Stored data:
───

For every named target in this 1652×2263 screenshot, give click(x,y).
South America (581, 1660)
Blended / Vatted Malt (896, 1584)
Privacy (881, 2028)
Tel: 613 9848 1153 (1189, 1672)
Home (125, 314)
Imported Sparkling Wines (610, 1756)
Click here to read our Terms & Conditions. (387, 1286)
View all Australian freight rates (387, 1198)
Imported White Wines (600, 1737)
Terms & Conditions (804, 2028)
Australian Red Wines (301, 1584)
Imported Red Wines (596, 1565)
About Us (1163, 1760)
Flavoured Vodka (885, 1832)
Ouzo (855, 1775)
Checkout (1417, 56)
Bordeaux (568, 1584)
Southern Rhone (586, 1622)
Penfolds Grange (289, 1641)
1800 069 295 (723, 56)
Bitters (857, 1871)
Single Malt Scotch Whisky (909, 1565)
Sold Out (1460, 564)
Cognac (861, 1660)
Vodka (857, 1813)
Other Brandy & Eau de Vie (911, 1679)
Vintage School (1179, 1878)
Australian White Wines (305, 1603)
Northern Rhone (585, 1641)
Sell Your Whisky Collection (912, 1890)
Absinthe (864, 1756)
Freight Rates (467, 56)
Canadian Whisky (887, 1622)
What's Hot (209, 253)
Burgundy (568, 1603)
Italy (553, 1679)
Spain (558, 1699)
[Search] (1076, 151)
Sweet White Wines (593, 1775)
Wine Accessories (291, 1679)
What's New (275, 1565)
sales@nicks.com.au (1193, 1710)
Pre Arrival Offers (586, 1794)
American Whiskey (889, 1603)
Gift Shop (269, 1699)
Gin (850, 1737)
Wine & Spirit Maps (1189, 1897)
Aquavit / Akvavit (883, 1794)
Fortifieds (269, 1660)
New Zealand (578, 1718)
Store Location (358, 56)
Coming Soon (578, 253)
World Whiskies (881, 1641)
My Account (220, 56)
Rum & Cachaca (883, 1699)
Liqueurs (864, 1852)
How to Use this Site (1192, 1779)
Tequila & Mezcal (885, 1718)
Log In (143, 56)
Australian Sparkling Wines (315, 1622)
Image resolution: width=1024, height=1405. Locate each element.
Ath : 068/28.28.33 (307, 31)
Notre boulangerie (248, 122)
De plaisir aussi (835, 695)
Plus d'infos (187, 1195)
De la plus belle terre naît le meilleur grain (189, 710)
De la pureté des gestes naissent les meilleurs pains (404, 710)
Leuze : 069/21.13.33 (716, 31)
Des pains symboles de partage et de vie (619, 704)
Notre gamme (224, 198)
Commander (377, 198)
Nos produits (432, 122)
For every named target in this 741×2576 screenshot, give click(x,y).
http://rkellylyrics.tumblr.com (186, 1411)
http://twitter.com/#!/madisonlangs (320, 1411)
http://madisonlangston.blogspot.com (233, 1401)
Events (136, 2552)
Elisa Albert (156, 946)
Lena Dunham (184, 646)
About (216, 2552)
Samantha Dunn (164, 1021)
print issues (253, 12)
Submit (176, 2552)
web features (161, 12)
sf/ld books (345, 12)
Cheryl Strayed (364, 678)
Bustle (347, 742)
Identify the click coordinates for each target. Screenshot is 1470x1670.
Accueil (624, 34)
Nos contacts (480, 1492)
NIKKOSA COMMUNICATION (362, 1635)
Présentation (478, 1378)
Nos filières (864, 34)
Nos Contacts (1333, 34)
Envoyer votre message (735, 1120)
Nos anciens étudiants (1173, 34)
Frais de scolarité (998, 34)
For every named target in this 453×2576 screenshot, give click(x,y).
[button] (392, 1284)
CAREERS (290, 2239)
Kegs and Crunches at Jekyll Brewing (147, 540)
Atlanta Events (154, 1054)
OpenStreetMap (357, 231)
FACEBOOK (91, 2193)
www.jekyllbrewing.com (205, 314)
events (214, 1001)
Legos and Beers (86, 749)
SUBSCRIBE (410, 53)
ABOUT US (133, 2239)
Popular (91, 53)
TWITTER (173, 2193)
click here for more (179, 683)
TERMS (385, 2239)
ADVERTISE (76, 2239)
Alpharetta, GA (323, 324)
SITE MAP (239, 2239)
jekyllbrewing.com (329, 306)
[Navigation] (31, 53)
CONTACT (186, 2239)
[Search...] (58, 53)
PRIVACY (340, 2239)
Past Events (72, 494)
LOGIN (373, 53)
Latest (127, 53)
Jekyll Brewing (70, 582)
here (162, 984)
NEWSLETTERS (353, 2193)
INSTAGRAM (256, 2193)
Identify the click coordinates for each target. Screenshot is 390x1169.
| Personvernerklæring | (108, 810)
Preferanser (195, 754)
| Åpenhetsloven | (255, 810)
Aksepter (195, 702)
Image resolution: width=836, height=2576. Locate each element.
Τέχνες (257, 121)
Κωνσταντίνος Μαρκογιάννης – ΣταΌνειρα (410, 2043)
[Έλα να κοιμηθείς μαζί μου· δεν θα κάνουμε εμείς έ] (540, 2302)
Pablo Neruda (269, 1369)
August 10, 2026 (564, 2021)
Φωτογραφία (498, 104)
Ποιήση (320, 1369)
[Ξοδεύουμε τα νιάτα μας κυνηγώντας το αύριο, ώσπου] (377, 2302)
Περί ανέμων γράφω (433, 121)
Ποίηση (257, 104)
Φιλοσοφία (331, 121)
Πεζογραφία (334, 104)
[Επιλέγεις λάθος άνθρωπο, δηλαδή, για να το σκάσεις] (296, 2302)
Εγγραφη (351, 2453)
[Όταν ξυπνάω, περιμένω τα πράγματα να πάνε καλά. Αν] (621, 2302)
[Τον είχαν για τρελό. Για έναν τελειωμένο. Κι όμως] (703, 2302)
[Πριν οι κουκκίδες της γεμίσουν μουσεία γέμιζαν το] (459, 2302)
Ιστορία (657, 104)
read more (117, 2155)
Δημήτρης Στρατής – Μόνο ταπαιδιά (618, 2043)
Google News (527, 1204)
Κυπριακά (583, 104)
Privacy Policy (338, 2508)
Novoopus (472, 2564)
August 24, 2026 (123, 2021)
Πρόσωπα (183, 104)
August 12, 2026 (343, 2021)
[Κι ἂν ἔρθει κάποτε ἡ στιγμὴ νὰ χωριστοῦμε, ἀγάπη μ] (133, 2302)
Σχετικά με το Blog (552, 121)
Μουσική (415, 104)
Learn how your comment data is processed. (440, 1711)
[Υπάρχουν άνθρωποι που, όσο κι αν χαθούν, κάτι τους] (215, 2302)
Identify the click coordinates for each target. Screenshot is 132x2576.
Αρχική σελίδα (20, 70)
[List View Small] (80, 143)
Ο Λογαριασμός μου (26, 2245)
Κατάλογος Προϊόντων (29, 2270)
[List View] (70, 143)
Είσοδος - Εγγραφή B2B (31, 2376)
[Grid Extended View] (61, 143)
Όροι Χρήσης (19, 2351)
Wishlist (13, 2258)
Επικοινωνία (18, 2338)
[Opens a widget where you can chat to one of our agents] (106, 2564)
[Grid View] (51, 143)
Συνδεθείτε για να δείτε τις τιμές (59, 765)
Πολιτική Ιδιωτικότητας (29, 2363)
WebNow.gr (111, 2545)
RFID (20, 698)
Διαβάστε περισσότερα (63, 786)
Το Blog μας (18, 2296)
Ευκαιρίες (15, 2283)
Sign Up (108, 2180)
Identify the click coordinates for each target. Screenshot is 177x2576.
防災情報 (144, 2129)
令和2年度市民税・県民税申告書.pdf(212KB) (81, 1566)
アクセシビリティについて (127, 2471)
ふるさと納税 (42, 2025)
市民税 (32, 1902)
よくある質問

───

WORK ORDER: Return all of the entries above exactly as they stand.

OUTPUT FOR THIS TASK:
For every named target in this 1652×2263 screenshot, give click(x,y).
South America (581, 1660)
Blended / Vatted Malt (896, 1584)
Privacy (881, 2028)
Tel: 613 9848 1153 (1189, 1672)
Home (125, 314)
Imported Sparkling Wines (610, 1756)
Click here to read our Terms & Conditions. (387, 1286)
View all Australian freight rates (387, 1198)
Imported White Wines (600, 1737)
Terms & Conditions (804, 2028)
Australian Red Wines (301, 1584)
Imported Red Wines (596, 1565)
About Us (1163, 1760)
Flavoured Vodka (885, 1832)
Ouzo (855, 1775)
Checkout (1417, 56)
Bordeaux (568, 1584)
Southern Rhone (586, 1622)
Penfolds Grange (289, 1641)
1800 069 295 (723, 56)
Bitters (857, 1871)
Single Malt Scotch Whisky (909, 1565)
Sold Out (1460, 564)
Cognac (861, 1660)
Vodka (857, 1813)
Other Brandy & Eau de Vie (911, 1679)
Vintage School (1179, 1878)
Australian White Wines (305, 1603)
Northern Rhone (585, 1641)
Sell Your Whisky Collection (912, 1890)
Absinthe (864, 1756)
Freight Rates (467, 56)
Canadian Whisky (887, 1622)
What's Hot (209, 253)
Burgundy (568, 1603)
Italy (553, 1679)
Spain (558, 1699)
[Search] (1076, 151)
Sweet White Wines (593, 1775)
Wine Accessories (291, 1679)
What's New (275, 1565)
sales@nicks.com.au (1193, 1710)
Pre Arrival Offers (586, 1794)
American Whiskey (889, 1603)
Gift Shop (269, 1699)
Gin (850, 1737)
Wine & Spirit Maps (1189, 1897)
Aquavit / Akvavit (883, 1794)
Fortifieds (269, 1660)
New Zealand (578, 1718)
Store Location (358, 56)
Coming Soon (578, 253)
World Whiskies (881, 1641)
My Account (220, 56)
Rum & Cachaca (883, 1699)
Liqueurs (864, 1852)
How to Use this Site (1192, 1779)
Tequila & Mezcal (885, 1718)
Log In (143, 56)
Australian Sparkling Wines (315, 1622)
Image resolution: width=1024, height=1405. Locate each element.
Ath : 068/28.28.33 (307, 31)
Notre boulangerie (248, 122)
De plaisir aussi (835, 695)
Plus d'infos (187, 1195)
De la plus belle terre naît le meilleur grain (189, 710)
De la pureté des gestes naissent les meilleurs pains (404, 710)
Leuze : 069/21.13.33 (716, 31)
Des pains symboles de partage et de vie (619, 704)
Notre gamme (224, 198)
Commander (377, 198)
Nos produits (432, 122)
For every named target in this 741×2576 screenshot, give click(x,y).
http://rkellylyrics.tumblr.com (186, 1411)
http://twitter.com/#!/madisonlangs (320, 1411)
http://madisonlangston.blogspot.com (233, 1401)
Events (136, 2552)
Elisa Albert (156, 946)
Lena Dunham (184, 646)
About (216, 2552)
Samantha Dunn (164, 1021)
print issues (253, 12)
Submit (176, 2552)
web features (161, 12)
sf/ld books (345, 12)
Cheryl Strayed (364, 678)
Bustle (347, 742)
Identify the click coordinates for each target. Screenshot is 1470x1670.
Accueil (624, 34)
Nos contacts (480, 1492)
NIKKOSA COMMUNICATION (362, 1635)
Présentation (478, 1378)
Nos filières (864, 34)
Nos Contacts (1333, 34)
Envoyer votre message (735, 1120)
Nos anciens étudiants (1173, 34)
Frais de scolarité (998, 34)
For every named target in this 453×2576 screenshot, give click(x,y).
[button] (392, 1284)
CAREERS (290, 2239)
Kegs and Crunches at Jekyll Brewing (147, 540)
Atlanta Events (154, 1054)
OpenStreetMap (357, 231)
FACEBOOK (91, 2193)
www.jekyllbrewing.com (205, 314)
events (214, 1001)
Legos and Beers (86, 749)
SUBSCRIBE (410, 53)
ABOUT US (133, 2239)
Popular (91, 53)
TWITTER (173, 2193)
click here for more (179, 683)
TERMS (385, 2239)
ADVERTISE (76, 2239)
Alpharetta, GA (323, 324)
SITE MAP (239, 2239)
jekyllbrewing.com (329, 306)
[Navigation] (31, 53)
CONTACT (186, 2239)
[Search...] (58, 53)
PRIVACY (340, 2239)
Past Events (72, 494)
LOGIN (373, 53)
Latest (127, 53)
Jekyll Brewing (70, 582)
here (162, 984)
NEWSLETTERS (353, 2193)
INSTAGRAM (256, 2193)
Identify the click coordinates for each target. Screenshot is 390x1169.
| Personvernerklæring | (108, 810)
Preferanser (195, 754)
| Åpenhetsloven | (255, 810)
Aksepter (195, 702)
Image resolution: width=836, height=2576. Locate each element.
Τέχνες (257, 121)
Κωνσταντίνος Μαρκογιάννης – ΣταΌνειρα (410, 2043)
[Έλα να κοιμηθείς μαζί μου· δεν θα κάνουμε εμείς έ] (540, 2302)
Pablo Neruda (269, 1369)
August 10, 2026 (564, 2021)
Φωτογραφία (498, 104)
Ποιήση (320, 1369)
[Ξοδεύουμε τα νιάτα μας κυνηγώντας το αύριο, ώσπου] (377, 2302)
Περί ανέμων γράφω (433, 121)
Ποίηση (257, 104)
Φιλοσοφία (331, 121)
Πεζογραφία (334, 104)
[Επιλέγεις λάθος άνθρωπο, δηλαδή, για να το σκάσεις] (296, 2302)
Εγγραφη (351, 2453)
[Όταν ξυπνάω, περιμένω τα πράγματα να πάνε καλά. Αν] (621, 2302)
[Τον είχαν για τρελό. Για έναν τελειωμένο. Κι όμως] (703, 2302)
[Πριν οι κουκκίδες της γεμίσουν μουσεία γέμιζαν το] (459, 2302)
Ιστορία (657, 104)
read more (117, 2155)
Δημήτρης Στρατής – Μόνο ταπαιδιά (618, 2043)
Google News (527, 1204)
Κυπριακά (583, 104)
Privacy Policy (338, 2508)
Novoopus (472, 2564)
August 24, 2026 (123, 2021)
Πρόσωπα (183, 104)
August 12, 2026 (343, 2021)
[Κι ἂν ἔρθει κάποτε ἡ στιγμὴ νὰ χωριστοῦμε, ἀγάπη μ] (133, 2302)
Σχετικά με το Blog (552, 121)
Μουσική (415, 104)
Learn how your comment data is processed. (440, 1711)
[Υπάρχουν άνθρωποι που, όσο κι αν χαθούν, κάτι τους] (215, 2302)
Identify the click coordinates for each target. Screenshot is 132x2576.
Αρχική σελίδα (20, 70)
[List View Small] (80, 143)
Ο Λογαριασμός μου (26, 2245)
Κατάλογος Προϊόντων (29, 2270)
[List View] (70, 143)
Είσοδος - Εγγραφή B2B (31, 2376)
[Grid Extended View] (61, 143)
Όροι Χρήσης (19, 2351)
Wishlist (13, 2258)
Επικοινωνία (18, 2338)
[Opens a widget where you can chat to one of our agents] (106, 2564)
[Grid View] (51, 143)
Συνδεθείτε για να δείτε τις τιμές (59, 765)
Πολιτική Ιδιωτικότητας (29, 2363)
WebNow.gr (111, 2545)
RFID (20, 698)
Διαβάστε περισσότερα (63, 786)
Το Blog μας (18, 2296)
Ευκαιρίες (15, 2283)
Sign Up (108, 2180)
Identify the click coordinates for each target. Screenshot is 177x2576.
防災情報 (144, 2129)
令和2年度市民税・県民税申告書.pdf(212KB) (81, 1566)
アクセシビリティについて (127, 2471)
ふるさと納税 (42, 2025)
市民税 (32, 1902)
よくある質問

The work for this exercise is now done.